[[ Available data, beginning ]]

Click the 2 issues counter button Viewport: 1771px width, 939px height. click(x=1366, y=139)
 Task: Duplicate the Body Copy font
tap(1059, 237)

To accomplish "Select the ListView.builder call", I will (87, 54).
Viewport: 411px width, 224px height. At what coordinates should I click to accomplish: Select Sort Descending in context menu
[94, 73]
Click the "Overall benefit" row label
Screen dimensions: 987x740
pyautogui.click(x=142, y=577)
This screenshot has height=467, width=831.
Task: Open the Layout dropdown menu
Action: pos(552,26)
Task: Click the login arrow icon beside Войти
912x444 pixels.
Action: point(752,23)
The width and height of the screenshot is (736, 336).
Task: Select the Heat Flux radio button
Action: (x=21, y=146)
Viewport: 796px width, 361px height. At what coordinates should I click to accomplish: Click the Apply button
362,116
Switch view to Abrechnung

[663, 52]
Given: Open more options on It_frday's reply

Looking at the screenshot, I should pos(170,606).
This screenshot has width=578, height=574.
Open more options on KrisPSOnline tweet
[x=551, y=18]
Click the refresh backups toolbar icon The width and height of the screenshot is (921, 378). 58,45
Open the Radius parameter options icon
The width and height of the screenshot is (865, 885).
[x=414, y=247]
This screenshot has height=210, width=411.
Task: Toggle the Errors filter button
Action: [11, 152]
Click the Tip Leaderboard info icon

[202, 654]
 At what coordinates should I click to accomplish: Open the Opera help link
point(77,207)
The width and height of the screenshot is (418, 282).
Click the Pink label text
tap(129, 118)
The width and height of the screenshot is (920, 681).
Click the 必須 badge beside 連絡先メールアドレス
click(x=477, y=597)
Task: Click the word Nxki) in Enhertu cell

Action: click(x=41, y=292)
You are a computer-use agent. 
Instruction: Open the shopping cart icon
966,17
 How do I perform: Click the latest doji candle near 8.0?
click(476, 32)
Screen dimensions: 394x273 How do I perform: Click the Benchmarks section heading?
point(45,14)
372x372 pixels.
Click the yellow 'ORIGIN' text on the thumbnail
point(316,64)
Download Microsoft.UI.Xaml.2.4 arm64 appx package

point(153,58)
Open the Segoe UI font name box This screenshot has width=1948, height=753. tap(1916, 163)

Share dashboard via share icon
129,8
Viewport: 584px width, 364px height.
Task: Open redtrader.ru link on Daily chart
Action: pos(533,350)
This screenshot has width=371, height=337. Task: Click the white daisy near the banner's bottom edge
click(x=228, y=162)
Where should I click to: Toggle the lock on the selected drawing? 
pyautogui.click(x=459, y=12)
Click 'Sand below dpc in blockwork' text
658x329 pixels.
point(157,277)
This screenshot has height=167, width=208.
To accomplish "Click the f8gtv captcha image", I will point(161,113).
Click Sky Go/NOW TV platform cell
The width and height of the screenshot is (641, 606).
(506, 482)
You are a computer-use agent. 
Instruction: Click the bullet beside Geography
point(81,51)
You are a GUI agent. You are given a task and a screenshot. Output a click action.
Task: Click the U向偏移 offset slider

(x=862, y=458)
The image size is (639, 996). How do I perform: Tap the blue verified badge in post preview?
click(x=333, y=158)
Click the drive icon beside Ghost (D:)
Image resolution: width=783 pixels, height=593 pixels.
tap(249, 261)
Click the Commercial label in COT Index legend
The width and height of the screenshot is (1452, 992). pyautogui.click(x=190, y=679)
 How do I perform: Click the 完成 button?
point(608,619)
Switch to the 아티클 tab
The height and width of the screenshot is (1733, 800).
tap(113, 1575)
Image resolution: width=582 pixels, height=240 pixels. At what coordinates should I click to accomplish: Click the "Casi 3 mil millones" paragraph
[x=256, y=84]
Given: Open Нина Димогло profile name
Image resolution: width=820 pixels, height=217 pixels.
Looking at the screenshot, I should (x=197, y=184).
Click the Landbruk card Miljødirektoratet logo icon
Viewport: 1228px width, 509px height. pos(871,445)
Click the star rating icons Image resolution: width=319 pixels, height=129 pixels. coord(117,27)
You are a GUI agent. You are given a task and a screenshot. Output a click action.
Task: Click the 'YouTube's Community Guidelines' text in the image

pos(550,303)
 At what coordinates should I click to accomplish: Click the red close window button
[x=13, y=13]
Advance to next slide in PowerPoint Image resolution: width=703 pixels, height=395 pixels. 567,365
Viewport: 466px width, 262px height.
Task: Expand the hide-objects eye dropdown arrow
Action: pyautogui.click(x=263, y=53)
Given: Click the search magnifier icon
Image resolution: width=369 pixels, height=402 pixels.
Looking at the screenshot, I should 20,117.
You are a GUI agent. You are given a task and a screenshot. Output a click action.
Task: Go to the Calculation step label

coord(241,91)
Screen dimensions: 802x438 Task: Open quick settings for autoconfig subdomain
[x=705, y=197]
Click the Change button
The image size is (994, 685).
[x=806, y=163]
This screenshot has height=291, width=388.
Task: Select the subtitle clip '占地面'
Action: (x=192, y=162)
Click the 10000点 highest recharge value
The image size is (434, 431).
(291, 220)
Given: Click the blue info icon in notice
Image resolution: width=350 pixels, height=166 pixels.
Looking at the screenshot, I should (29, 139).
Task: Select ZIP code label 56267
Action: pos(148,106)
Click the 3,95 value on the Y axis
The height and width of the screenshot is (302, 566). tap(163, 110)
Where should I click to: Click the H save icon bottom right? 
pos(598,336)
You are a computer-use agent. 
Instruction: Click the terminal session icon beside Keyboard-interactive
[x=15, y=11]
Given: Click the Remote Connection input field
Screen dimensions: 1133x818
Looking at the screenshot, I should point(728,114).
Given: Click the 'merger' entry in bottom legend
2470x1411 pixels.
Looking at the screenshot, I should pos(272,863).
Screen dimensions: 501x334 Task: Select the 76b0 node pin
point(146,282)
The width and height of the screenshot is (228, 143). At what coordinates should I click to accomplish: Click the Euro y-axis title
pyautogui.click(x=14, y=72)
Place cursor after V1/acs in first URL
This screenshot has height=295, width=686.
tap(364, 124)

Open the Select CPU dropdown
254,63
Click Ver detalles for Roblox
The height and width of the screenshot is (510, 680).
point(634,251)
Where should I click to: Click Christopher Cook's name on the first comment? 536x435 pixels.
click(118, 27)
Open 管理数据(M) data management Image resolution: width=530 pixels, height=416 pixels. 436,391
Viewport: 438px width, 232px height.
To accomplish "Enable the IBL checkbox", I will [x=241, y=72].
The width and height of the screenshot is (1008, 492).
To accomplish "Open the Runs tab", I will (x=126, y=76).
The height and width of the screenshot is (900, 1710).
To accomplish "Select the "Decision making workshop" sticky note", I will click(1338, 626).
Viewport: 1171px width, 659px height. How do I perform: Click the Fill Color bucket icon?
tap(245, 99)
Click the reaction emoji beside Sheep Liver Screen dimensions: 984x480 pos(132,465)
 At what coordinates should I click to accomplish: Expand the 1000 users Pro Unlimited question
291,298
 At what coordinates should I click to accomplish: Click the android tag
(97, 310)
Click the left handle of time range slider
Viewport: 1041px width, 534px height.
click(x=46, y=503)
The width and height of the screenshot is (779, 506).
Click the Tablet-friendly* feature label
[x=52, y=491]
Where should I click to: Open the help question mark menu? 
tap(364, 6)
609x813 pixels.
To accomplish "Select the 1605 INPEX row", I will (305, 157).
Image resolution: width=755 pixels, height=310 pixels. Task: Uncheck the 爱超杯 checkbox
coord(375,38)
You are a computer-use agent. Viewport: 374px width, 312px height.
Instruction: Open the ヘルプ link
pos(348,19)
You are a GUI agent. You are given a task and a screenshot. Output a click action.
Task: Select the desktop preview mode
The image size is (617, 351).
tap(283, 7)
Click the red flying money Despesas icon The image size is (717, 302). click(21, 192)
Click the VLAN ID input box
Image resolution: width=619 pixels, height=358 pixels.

[[ Available data, end ]]

• **Your objective**
Please output the lines of the listing above that fall in the stretch from the one with "Screen dimensions: 987x740" through the one with "Open the Radius parameter options icon", exactly and only those.

• **Answer section**
Screen dimensions: 987x740
pyautogui.click(x=142, y=577)
This screenshot has height=467, width=831.
Task: Open the Layout dropdown menu
Action: pos(552,26)
Task: Click the login arrow icon beside Войти
912x444 pixels.
Action: point(752,23)
The width and height of the screenshot is (736, 336).
Task: Select the Heat Flux radio button
Action: (x=21, y=146)
Viewport: 796px width, 361px height. At what coordinates should I click to accomplish: Click the Apply button
362,116
Switch view to Abrechnung

[663, 52]
Given: Open more options on It_frday's reply

Looking at the screenshot, I should pos(170,606).
This screenshot has width=578, height=574.
Open more options on KrisPSOnline tweet
[x=551, y=18]
Click the refresh backups toolbar icon The width and height of the screenshot is (921, 378). 58,45
Open the Radius parameter options icon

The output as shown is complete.